Medical Policy Panel, August 2023
Medical Policy Group, August 2023 (6): Updates to Description, Key Points, Governing Bodies, Current Coding (+64590, +L8679), Key Words, Benefit Application and References. Policy title updated: Percutaneous and Subcutaneous Tibial Nerve Stimulation.
Medical Policy Group, November 2023: 2024 Annual Coding Update. Added CPT codes 0816T-0819T to the Current Coding section. Codes revised: 64590, 0587T-0590T.
Medical Policy Group, March 2024: April 2024 HCPCS Coding Update. Added HCPCS code E0736 to the Current Coding section.
Medical Policy Panel, August 2024
Medical Policy Group, August 2024 (6): Updates to Key Points, Key Words, Practice Guidelines, Governing Bodies and References.
Medical Policy Group, September 2024 (6): 2024 Quarterly Coding Update, added new HCPCS code A4545, E0737 to the Current Coding section.
This medical policy is not an authorization, certification, explanation of benefits, or a contract. Eligibility and benefits are determined on a case-by-case basis according to the terms of the member’s plan in effect as of the date services are rendered. All medical policies are based on (i) research of current medical literature and (ii) review of common medical practices in the treatment and diagnosis of disease as of the date hereof. Physicians and other providers are solely responsible for all aspects of medical care and treatment, including the type, quality, and levels of care and treatment.

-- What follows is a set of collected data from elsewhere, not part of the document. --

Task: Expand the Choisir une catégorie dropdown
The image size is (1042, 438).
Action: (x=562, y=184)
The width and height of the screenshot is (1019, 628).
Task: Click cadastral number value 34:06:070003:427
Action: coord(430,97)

This policy is intended to be used for adjudication of claims (including pre-admission certification, pre-determinations, and pre-procedure review) in Blue Cross and Blue Shield’s administration of plan contracts.
The plan does not approve or deny procedures, services, testing, or equipment for our members. Our decisions concern coverage only. The decision of whether or not to have a certain test, treatment or procedure is one made between the physician and his/her patient. The plan administers benefits based on the member’s contract and corporate medical policies. Physicians should always exercise their best medical judgment in providing the care they feel is most appropriate for their patients. Needed care should not be delayed or refused because of a coverage determination.

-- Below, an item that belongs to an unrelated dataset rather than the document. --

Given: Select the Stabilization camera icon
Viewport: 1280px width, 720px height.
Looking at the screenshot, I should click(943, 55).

As a general rule, benefits are payable under health plans only in cases of medical necessity and only if services or supplies are not investigational, provided the customer group contracts have such coverage.
The following Association Technology Evaluation Criteria must be met for a service/supply to be considered for coverage:
1. The technology must have final approval from the appropriate government regulatory bodies;
2. The scientific evidence must permit conclusions concerning the effect of the technology on health outcomes;
3. The technology must improve the net health outcome;
4. The technology must be as beneficial as any established alternatives;
5. The improvement must be attainable outside the investigational setting.
Medical Necessity means that health care services (e.g., procedures, treatments, supplies, devices, equipment, facilities or drugs) that a physician, exercising prudent clinical judgment, would provide to a patient for the purpose of preventing, evaluating, diagnosing or treating an illness, injury or disease or its symptoms, and that are:
1. In accordance with generally accepted standards of medical practice; and
2. Clinically appropriate in terms of type, frequency, extent, site and duration and considered effective for the patient’s illness, injury or disease; and
3. Not primarily for the convenience of the patient, physician or other health care provider; and
4. Not more costly than an alternative service or sequence of services at least as likely to produce equivalent therapeutic or diagnostic results as to the diagnosis or treatment of that patient’s illness, injury or disease.